2. Generative Shakespearean Text Using a Character RNN

In a famous 2015 blog post titled "The Unreasonable Effectiveness of Recurrent Neural Networks, " Andrej Karpathy showed how to train an RNN to predict character in a sentence. This Char-RNN can then be used to generate novel text, one character at a time.

Here is a small sample of the text generated by a Char-RNN model after it was trained on all of Shakespeare's work:

PANDARUS:

Alas, I think he shall be come approached and the day

When little srain would be attain'd into being never fad,

And who is but a chain and subjects of his death,

I should not sleep.

Not exactly a masterpiece, but it is still impressive that the model was able to learn words, grammar proper punctuation, and more, just by learning to predict the next character in a sentence.

Let's look at how to build a Char-RNN, step by step, starting with the creation of the dataset.

Creating the Training Dataset

First, let's download all of Shakespeare's work, using Keras's handy get_file() function and download the data from Andrej Karpathy's Char-RNN project:

import keras

shakespeare_url = "https://raw.githubusercontent.com/karpathy/char-rnn/master/data/tinyshakespeare/input.txt"
filepath = keras.utils.get_file("shakespeare.txt", shakespeare_url)
with open(filepath) as f:
    shakespeare_text = f.read()

Next, we must encode every character as an integer. We need to fit a tokenizer to the text: it will find all the characters used in the text and map each of them to a different character ID, from 1 to the number of distinct characters:

tokenizer = keras.preprocessing.text.Tokenizer(char_level=True)
tokenizer.fit_on_texts(shakespeare_text)

We set char_level=True to get character-level encoding rather than the default word-level encoding. Note that this tokenizer converts the text to lowercase by default. Now the tokenizer can encode a sentence (or a list of sentences) to a list of character IDs and back, and it tells us how many distinct characters there are and the total number of characters in the text:

max_id = len(tokenizer.word_index) # number of distinct characters
dataset_size = tokenizer.document_count # total number of characters

Let's encode the full text so each character is represented by its ID (we subtract 1 to get IDs from 0 to 38, rather than from 1 to 39):

[encoded] = np.array(tokenizer.texts_to_sequences([shakespeare_text])) - 1

Before we continue, we need to split the dataset into a training set, a validation set, and a test set. We can't just shuffle all the characters in the text.

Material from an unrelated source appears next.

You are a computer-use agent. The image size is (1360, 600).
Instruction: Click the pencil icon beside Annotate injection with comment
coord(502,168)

How to Split a Sequential Dataset

It is very important to avoid any overlap between the training set, the validation set, and the test set. For example, we can take the first 90% of the text for the training set, then the next 5% for the validation set, and the final 5% for the test set.

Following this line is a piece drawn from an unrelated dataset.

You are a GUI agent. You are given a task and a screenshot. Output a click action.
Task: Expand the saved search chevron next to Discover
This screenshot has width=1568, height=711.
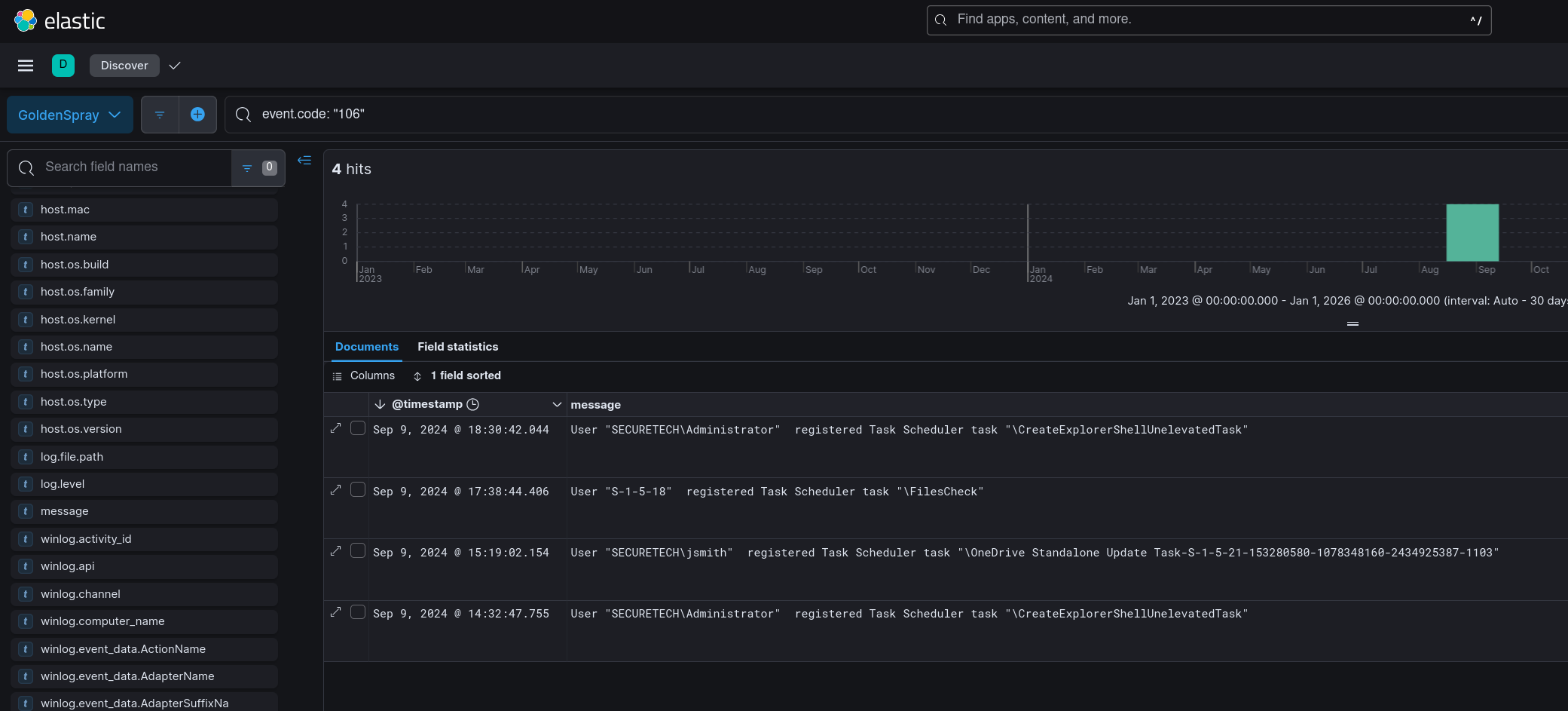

Splitting a time series into a training set, a validation set and a test set is not a trivial task. Let's take the first 90% of the text for the training set (keeping the rest for the validation set and the test set), and create a tf.data.Dataset that will return each character one by one from this set:

train_size = dataset_size * 90 // 100
dataset = tf.data.Dataset.from_tensor_slices(encoded[:train_size])

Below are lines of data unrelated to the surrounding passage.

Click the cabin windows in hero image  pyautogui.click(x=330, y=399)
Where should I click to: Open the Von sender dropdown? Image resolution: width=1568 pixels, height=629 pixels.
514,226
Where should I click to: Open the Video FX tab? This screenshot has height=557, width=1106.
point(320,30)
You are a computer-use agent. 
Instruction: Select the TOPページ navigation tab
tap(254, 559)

Chopping the Sequential Dataset into Multiple Windows

We will use the dataset's window() method to convert this long sequence of characters into many smaller windows of text. Every instance in the dataset will be a fairly short substring of the whole set, and the RNN will be unrolled only over the length of these substrings. This is called truncated backpropagation through time.

Let's call the window() method to create a dataset of short text windows:

n_steps = 100
window_length = n_steps + 1   # target = input shifted 1 character ahead
dataset = dataset.window(window_length, shift=1, drop_remainder=True)

You can try tuning n_steps: it is easier to train RNNs on shorter input sequences, but of course, the RNN will not be able to learn than n_steps, so don't make it too small.

By default window() method creates nonoverlapping windows, but to get the largest possible training set we use shift=1 so that the first window contains characters 0 to 100, the second contains characters 1 to 101, the third contains characters 2 to 102, and so on. To ensure that all windows are exactly 101 characters long, we set drop_remainder=True (otherwise the last 100 windows will contain 100 characters, 99 characters, and so on down to 1 character).

The window() method creates a dataset that contains windows, each of which is also represented as a dataset. It's a nested dataset, analogous to a list of lists. However, we cannot use a nested dataset directly for training, as our model will expect tensors as inputs, not datasets. So we must call the flat_map() method: it converts a nested dataset into a flat dataset. For example, suppose {1, 2, 3} represents a dataset containing the sequence of tensors 1, 2, and 3. If you flatten the nested dataset {{1, 2}, {3, 4, 5, 6}}, you get back the flat dataset {1, 2, 3, 4, 5, 6}.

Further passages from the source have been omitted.